Wins for small business
Let’s unpack a few of the key wins for SMBs we saw come to fruition in this year’s Budget.
Workplace relations simplification
The Government has stated that they will work with small business, unions, workers and industry to deliver a simpler, more accessible and fairer workplace relations system. This includes removing complexity to help small businesses reach agreements with their employees.
Energy efficiency for SMBs
In a response to both rising energy costs and climate change, we also saw the announcement of grants (details to come) for the improvement of SMBs energy efficiency. $62.6 million has been slated to support small and medium-sized businesses in improving their energy efficiency and reducing energy use.
Mental health support
When we looked to our pre-budget small business poll, we saw that 60% wanted to see ‘provisions for small business mental health support.’
To that end, the Budget included measures for mental health support and debt counselling.
- The government will provide $10.9 million to the ‘NewAccess for Small Business Owner Program’ (administrated by Beyond Blue) which connects SMB owners with mental health practitioners. Six sessions will be provided with no need for referral by a GP.

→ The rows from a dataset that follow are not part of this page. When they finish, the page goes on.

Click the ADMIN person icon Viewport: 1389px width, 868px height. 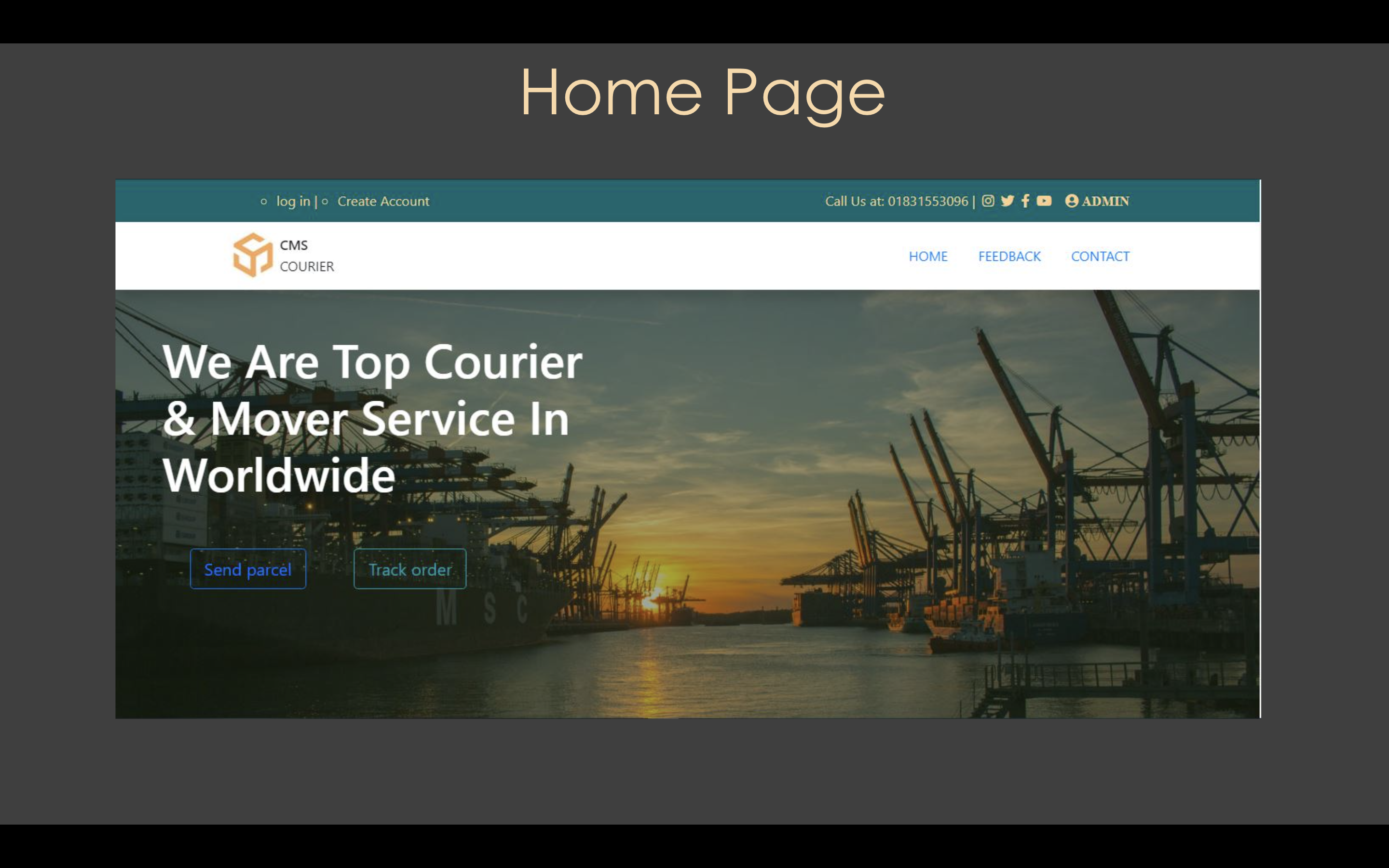tap(1073, 201)
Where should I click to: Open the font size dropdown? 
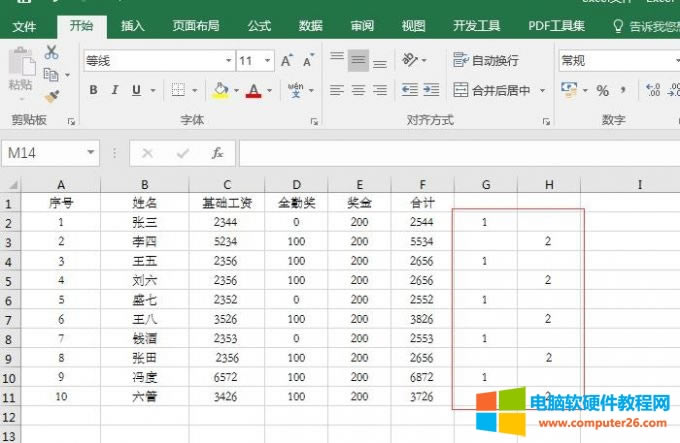click(x=268, y=61)
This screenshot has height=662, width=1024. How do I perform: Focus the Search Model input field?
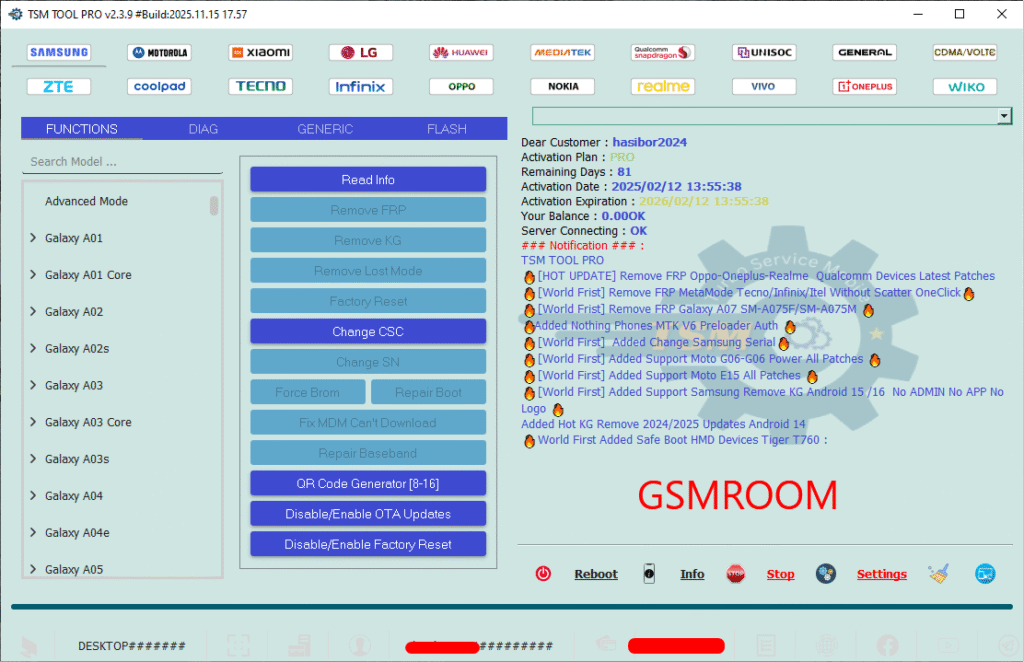click(x=108, y=162)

- The government will provide $4 million to the ‘Small Business Debt Helpline’ which is a free service offered by Financial Counselling Australia.
Apprenticeship and education support
Over the next five years, the government will provide 480,000 fee-free TAFE places in industries and regions with skills shortages. This is aimed at boosting skills and apprenticeships to feed businesses and provide better education and employment opportunities.
With Australia’s internet speeds and digitisation lagging on the world stage, and the rising need for SMBs to be well connected to succeed in modern business, the Budget thankfully addresses this need.
In our survey we found that 55% of respondents wanted to see ‘grants or incentives for businesses to further digitise’ included in this year’s Budget. Improving Australia’s internet connectivity is a step in the right direction.
- $2.4 billion will be invested in the NBN to extend fibre access to 1.5 million more premises and a further $1.2 billion will be earmarked for the ‘Better Connectivity for Regional and Rural Australia Plan’.
Omissions for small business
Of course, there will also be omissions or losses for the SMB community as well. Let’s outline the most prominent.
No extension to Temporary Full Expensing
It looks like Temporary Full Expensing could be discontinued post 2023. With no mention of it or other Instant Asset Write Off (IAWO) schemes in the Budget – we may expect to see this tax measure scrapped as originally planned.
This will disappoint the 44% of polled businesses who wanted to see IAWO extended as one of the top 3 tax-related stimulus measures they were hoping to see.
No direct cybersecurity assistance
Despite the technology investment boost, there is still no direct support or training for businesses seeking to safeguard themselves from growing cybersecurity threats.
No significant new spending
We haven’t seen any significant new spending on the small business community in this budget. Those hoping for more direct assistance will be left disappointed.
No significant tax breaks or incentives
Part and parcel to the lack of small business-specific spending, we also aren’t seeing any significant tax breaks or incentives. Our poll indicated that the top two tax relate stimulus measures they were hoping to see were:
- Lowering personal income tax rates to encourage spending (51%)
- Simplified tax process and rules (47%)
Unfortunately, neither of these have come to pass.